All Products
Search
Document Center

MaxCompute:Instructions for using JSON data types in MaxCompute

Last Updated:Nov 19, 2024

MaxCompute supports JSON data types. This helps improve the computing and analytics performance of tables that store data of a JSON type. This topic provides instructions for using JSON data types in MaxCompute.

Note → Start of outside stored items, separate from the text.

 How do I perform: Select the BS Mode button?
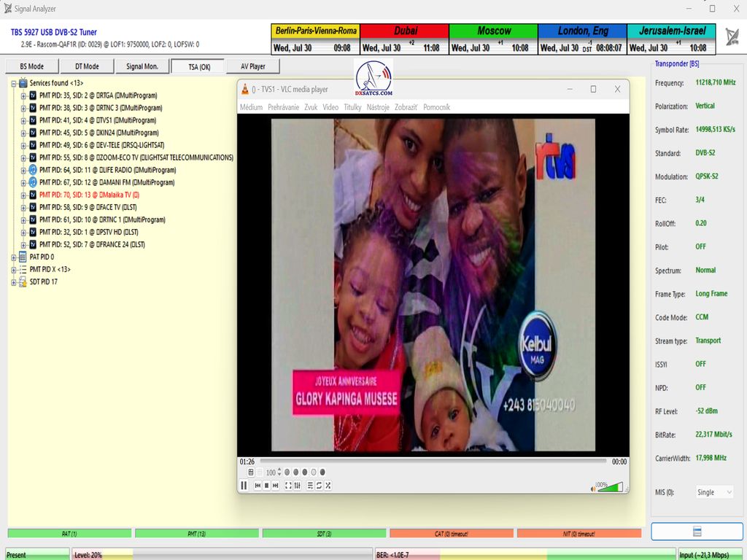[31, 66]
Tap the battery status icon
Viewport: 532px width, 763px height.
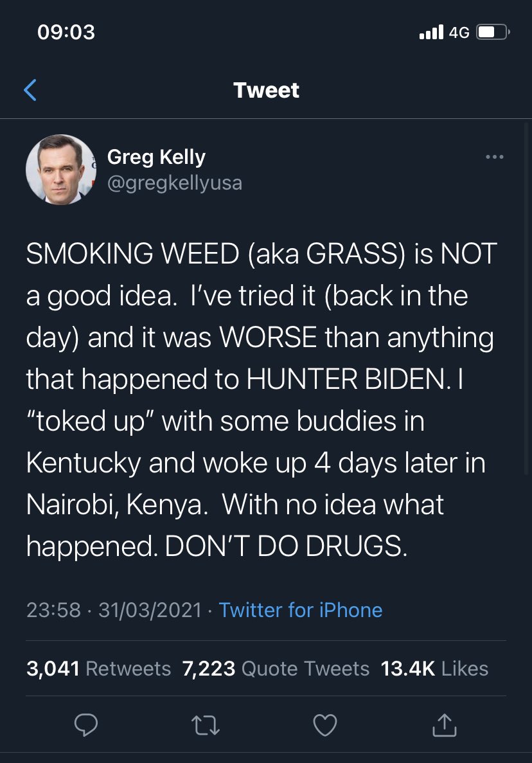click(x=493, y=32)
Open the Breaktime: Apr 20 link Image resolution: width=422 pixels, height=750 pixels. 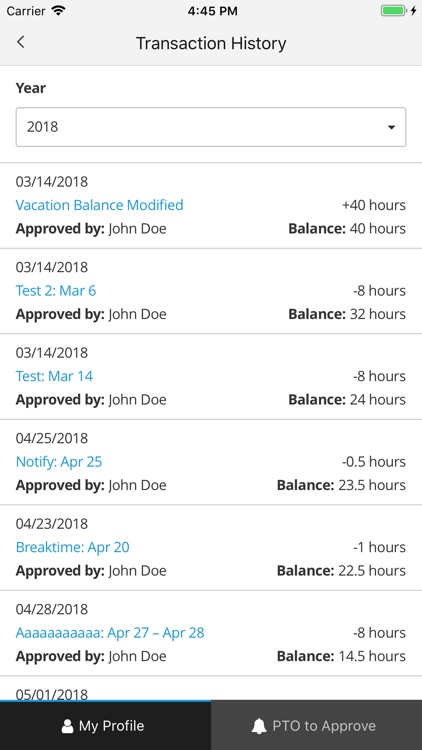coord(73,547)
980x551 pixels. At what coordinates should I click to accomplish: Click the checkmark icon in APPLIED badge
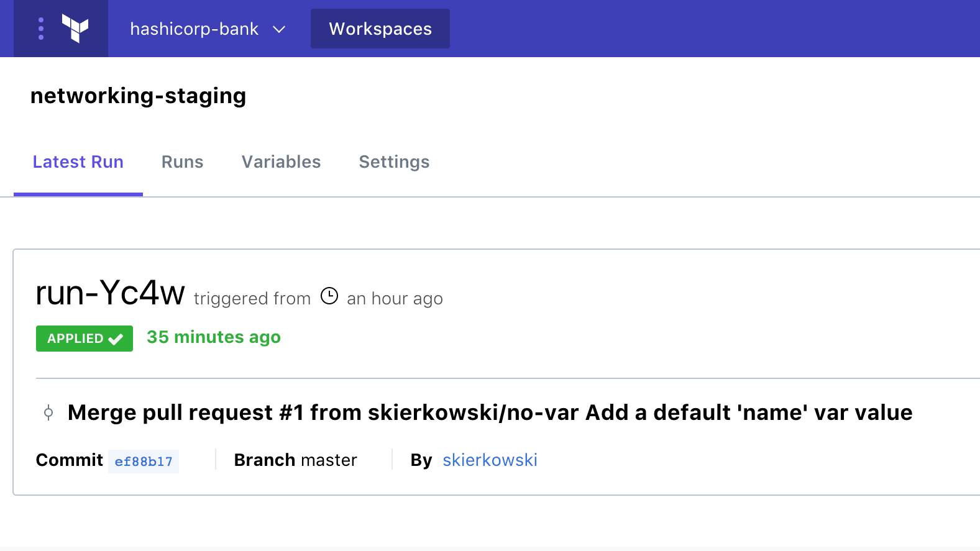pos(116,339)
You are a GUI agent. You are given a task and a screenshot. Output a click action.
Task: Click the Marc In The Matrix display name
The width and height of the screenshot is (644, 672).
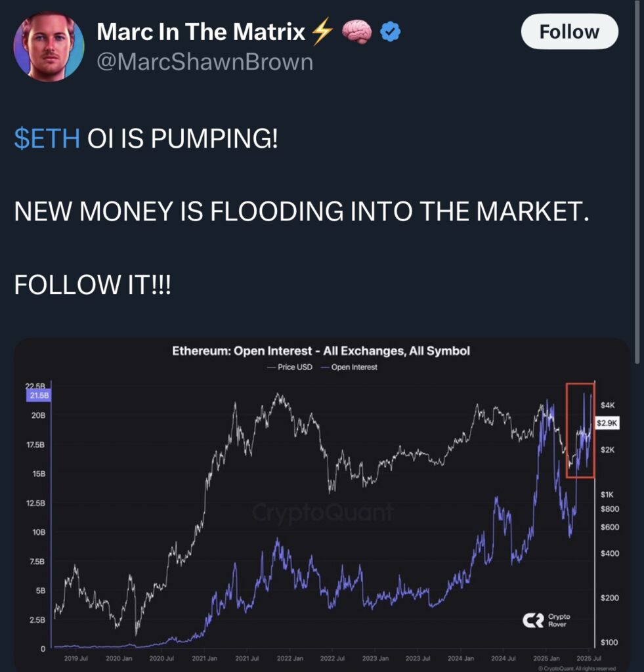point(201,32)
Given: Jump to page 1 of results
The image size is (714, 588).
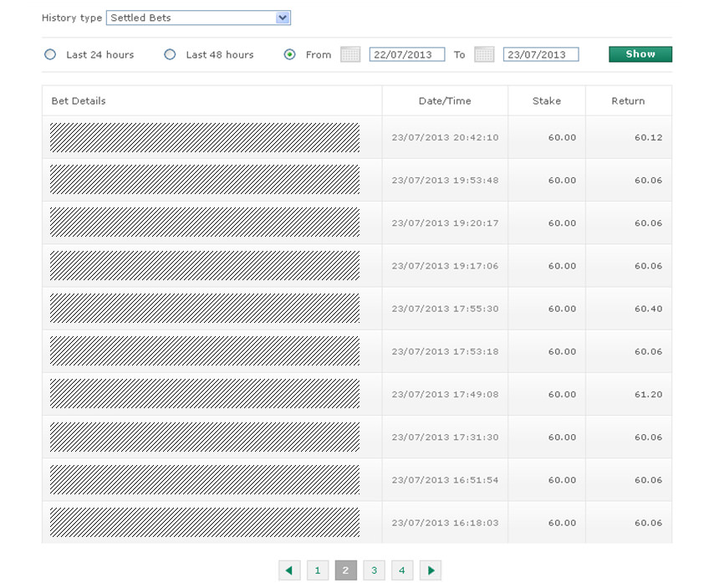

Introduction to JSON data types

Background information

Semi-structured data is a mix of structured data and unstructured data. Semi-structured data has flexible schemas that do not have strong constraints. In most cases, the schemas of semi-structured data are self-descriptive. JSON data is typical semi-structured data. To strengthen the support for semi-structured data in MaxCompute SQL, MaxCompute supports items such as schema evolution, the JSON STRING type, built-in complex type functions, and Lambda expressions. However, you must process semi-structured data in a standardized manner and import the processed data to tables that have schemas and are used to store structured data. If your business data changes, you must use the schema evolution feature to explicitly execute DDL statements to modify table schemas.image.png

The preceding mode has strong constraints on schemas. In this mode, you cannot quickly import semi-structured data to a system. Data whose schemas do not conform to schema specifications can only be discarded during data import. To resolve this issue, the MaxCompute development team designs JSON data types. The JSON data types are suitable for semi-structured data that does not have strong constraints on schemas and allow you to fully utilize the column-oriented storage mode. This helps meet requirements for high flexibility and high performance.

Basic principles

JSON data types are new data types introduced in MaxCompute. You can use JSON data types in a similar way as other data types. The support for JSON data types frees you from managing schemas. After you insert JSON data into a MaxCompute table, MaxCompute automatically extracts a public schema and optimizes the schema. To improve performance, we recommend that you store JSON data in the column-oriented storage mode. The following code shows an example:

CREATE TABLE json_table
(
    json_val  json
);

CREATE TABLE string_table
(
    string_val  STRING
);

INSERT INTO string_table VALUES
        ('{"a":1, "b":2}')
        ,('{"a":"key", "b":2}')
        ,('{"c":3}');

INSERT INTO json_table
SELECT  json_parse(string_val)
FROM    string_table;

When you insert data into a MaxCompute table, MaxCompute automatically extracts a public schema <"a":binary, "b":bigint, "c":bigint>. When you query data from the table, MaxCompute can prune columns based on the public schema. This reduces the amount of data that needs to be read and improves query efficiency. The following code shows a query example.

SELECT  json_val["b"]
        ,json_val["c"]
FROM    json_table
;  
-- When you query data from the table, MaxCompute performs a column pruning operation and retains only the b and c variables.
+-----+-----+
| _c0 | _c1 |
+-----+-----+
| 2   | NULL |
| 2   | NULL |
| NULL | 3   |
+-----+-----+

MaxCompute stores data that does not belong to the public schema by using the BINARY type instead of the original STRING type. This can reduce the storage space that is required. Compared with user-defined functions (UDFs), JSON data types help improve the efficiency of conversions between the STRING type and a JSON data type.

Use JSON data types

Note

For new MaxCompute projects, the odps.sql.type.json.enable parameter is set to true by default. For existing MaxCompute projects, the odps.sql.type.json.enable parameter is set to false by default. Therefore, if you want to use JSON data types for an existing MaxCompute project, you must run the set odps.sql.type.json.enable=true; command to enable the JSON data type feature. You can execute the setproject; code to confirm the value of the odps.sql.type.json.enable parameter.

Limits

  • The supported development tools include the MaxCompute client (odpscmd), MaxCompute Studio, and DataWorks. External ecosystems such as Dataphin are not supported. If you need to use JSON data types supported by MaxCompute in an external ecosystem, you must check whether the external ecosystem supports the JSON data types. The following table describes the items that you must take note of when you use the MaxCompute client (odpscmd) or MaxCompute Studio as the development tool for data of a JSON type.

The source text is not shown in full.